Get-ChildItem -Filter *.dll -Recurse |

    ForEach-Object {

        try {
         $Assembly = [Reflection.Assembly]::LoadFile($_.FullName);
         $type = [System.Type]::GetType("System.Diagnostics.DebuggableAttribute");
         $debugAttribute = $Assembly.GetCustomAttributes($type,$false);
         If ($debugAttribute.count -Eq 0) {
            "{$_.Name} :Release"
         }
         ElseIf ($debugAttribute[0].IsJITOptimizerDisabled -eq $false) {
            "{$_.Name} :Release"
         }
         Else {
            "{$_.Name}  :Debug"
            }
        } catch{ "{$_.FullName} ***ERROR*** Error when loading assembly: " }                 

    }

Make sure the PowerShell is in the right folder context so that it can get the files using *.dll filter.

A .Net version is available in Hanselman's blog.

Tuesday, February 19, 2019

Azure @ Enterprise - What the *** is https://neu-breeziest-in.cloudapp.net/

The *** can be read as 'Url' or 'Uri'. Don't get confused with the * which is often used for replacement of 4 letter English words.

Background

It was late night debugging with Microsoft teams on a critical support ticket. Critical support ticket means there will be Microsoft team engaged 24x7 till the issue is resolved. Their support engineers keep on changing every 8 hours. To my understanding its costly but we are at enterprise where things happen differently as money doesn't seems a factor.

The issue was related to VSO(Visual Studio Online) driven VSTS load testing tool showing high number than the IIS web server logs.

After giving logs and long hours of waiting time , Microsoft came up with interesting discovery that our web application hosted in IIS which is under the load test is making lot of calls to the below URL. The calls are failing and due to making lot of connections the ports in web server is exhausted hence the issue?

https://neu-breeziest-in.cloudapp.net/

Come on Microsoft. The issue is the different.Numbers shown in IIS logs time-taken v/s the request time shown in the VSTS load testing result. Anything can happen in the web server, but as long as the VSTS tool can show matching time with IIS, we are good. Then we can start baseline performance test and optimizations.

What is actually https://neu-breeziest-in.cloudapp.net/

However we have to answer the question from Microsoft regardless its relevant in the situation. So just tried to ping the domain. Attached the screenshot.


Yes it is Azure AppInsight calls going out from the web application. It uses default configuration of AppInsight SDK when its installed via nuget package manager. It has sampling settings of 5 entries per second.
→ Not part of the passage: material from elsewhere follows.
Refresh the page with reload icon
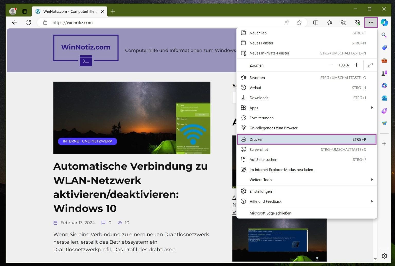pyautogui.click(x=28, y=23)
https://docs.microsoft.com/en-us/azure/azure-monitor/app/ip-addresses

We continued the tests after disabling AppInsights but still the problem persisted. The problem of VSO load tests showing high request execution time where IIS time-taken field shows very low. That issue is still going on even during the time of writing this post. More on that will be posted once the issue is settled.

Are there more of this kind

When we googled the URL we could see very less references. One below.
http://steveloughran.blogspot.com/2017/02/why-https-is-so-essential-and-auto.html

We further understood that the 'neu' in the below url is for North EU Azure data center.
https://neu-breeziest-in.cloudapp.net/

So there will be another urls pointing to other data centers. If you came across this kind of interesting  URLs to where outgoing communications is going from your application, keep in mind its the fun from Microsoft. 

The important recommendation is, we should be opening communication ports to specific IPs based on Azure documentation than entire cloudapp.net.